To evaluate the clinical mechanisms of action in lung and extrapulmonary systems of VX-661 (tezacaftor; TEZ) in combination with ivacaftor (IVA) (TEZ/IVA) in participants with cystic fibrosis (CF) who are homozygous for the F508del mutation on the CF transmembrane conductance regulator (CFTR) gene.

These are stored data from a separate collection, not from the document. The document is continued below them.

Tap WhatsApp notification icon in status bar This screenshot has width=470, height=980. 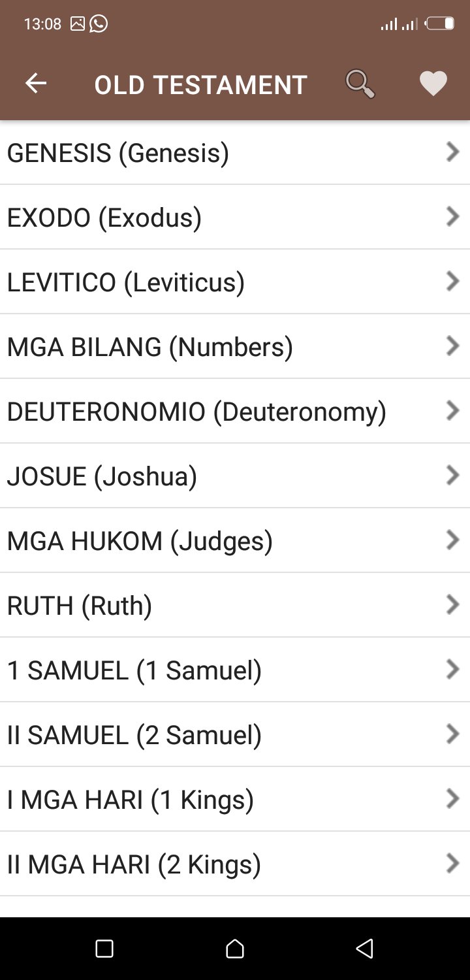pos(99,24)
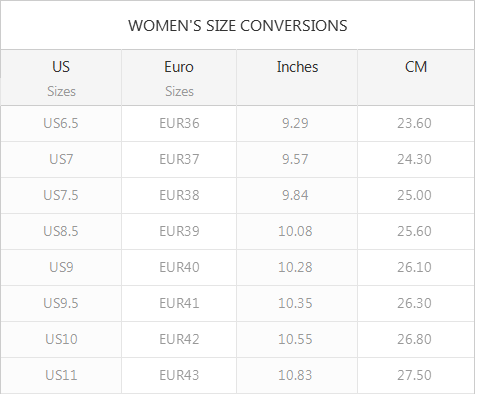Select the EUR41 cell
Viewport: 477px width, 396px height.
(x=179, y=303)
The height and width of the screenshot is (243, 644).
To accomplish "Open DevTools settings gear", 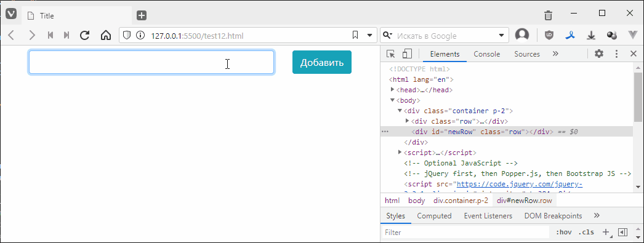I will 599,54.
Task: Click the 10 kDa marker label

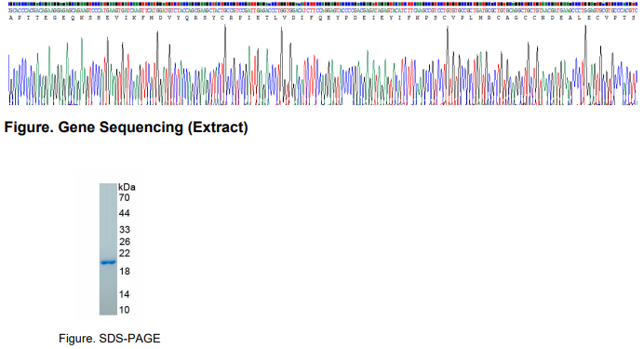Action: [124, 310]
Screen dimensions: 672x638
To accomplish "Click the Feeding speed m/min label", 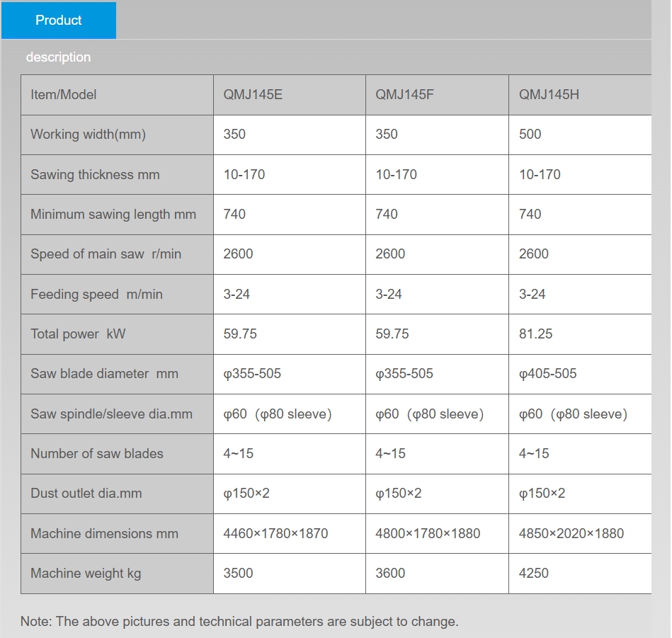I will [96, 295].
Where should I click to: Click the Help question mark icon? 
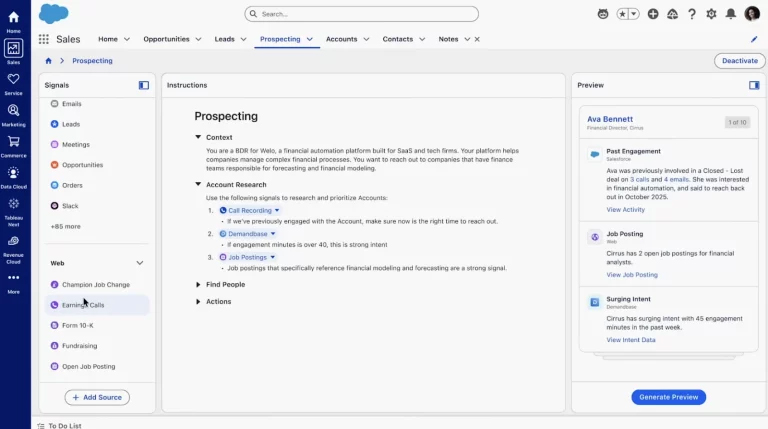(692, 14)
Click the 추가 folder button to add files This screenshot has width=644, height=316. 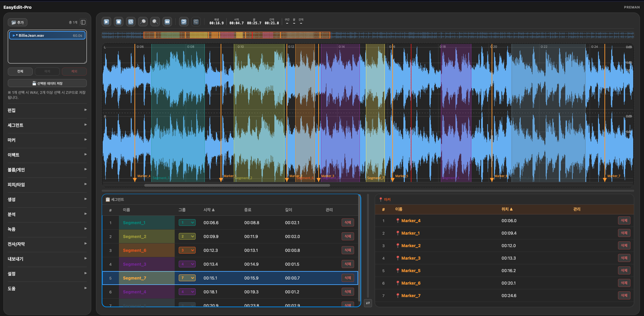18,23
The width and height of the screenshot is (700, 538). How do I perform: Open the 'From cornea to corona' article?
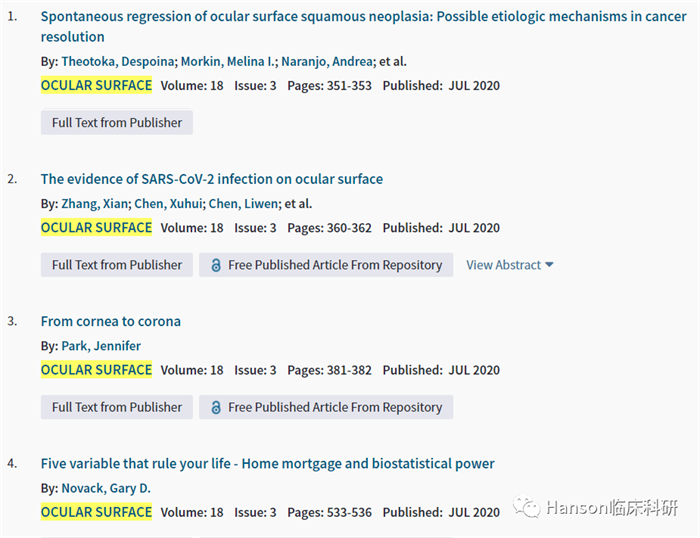[110, 321]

Condition or Disease Intervention/Treatment Phase
Phase 2

Study Design

Study Type:
Interventional
Actual Enrollment :
34 participants
Allocation:
Randomized
Intervention Model:
Parallel Assignment
Masking:
Quadruple (Participant, Care Provider, Investigator, Outcomes Assessor)
Primary Purpose:
Treatment
Official Title:
A Phase 2, Randomized, Double-Blind, Placebo Controlled, Parallel-Group, Exploratory Study to Evaluate Effects of VX-661 in Combination With Ivacaftor on Lung and Extrapulmonary Systems in Subjects Aged 18 Years and Older With Cystic Fibrosis, Homozygous for the F508del-CFTR Mutation
Study Start Date :
Feb 1, 2016
Actual Primary Completion Date :
Jun 1, 2017
Actual Study Completion Date :
Jun 1, 2017

Arms and Interventions

Arm Intervention/Treatment
Placebo Comparator: Placebo

Participants received placebo matched to tezacaftor (TEZ)/ivacaftor (IVA) fixed dose combination (FDC) tablet orally once daily in the morning followed by placebo matched to IVA tablet orally once daily in the evening for 29 days.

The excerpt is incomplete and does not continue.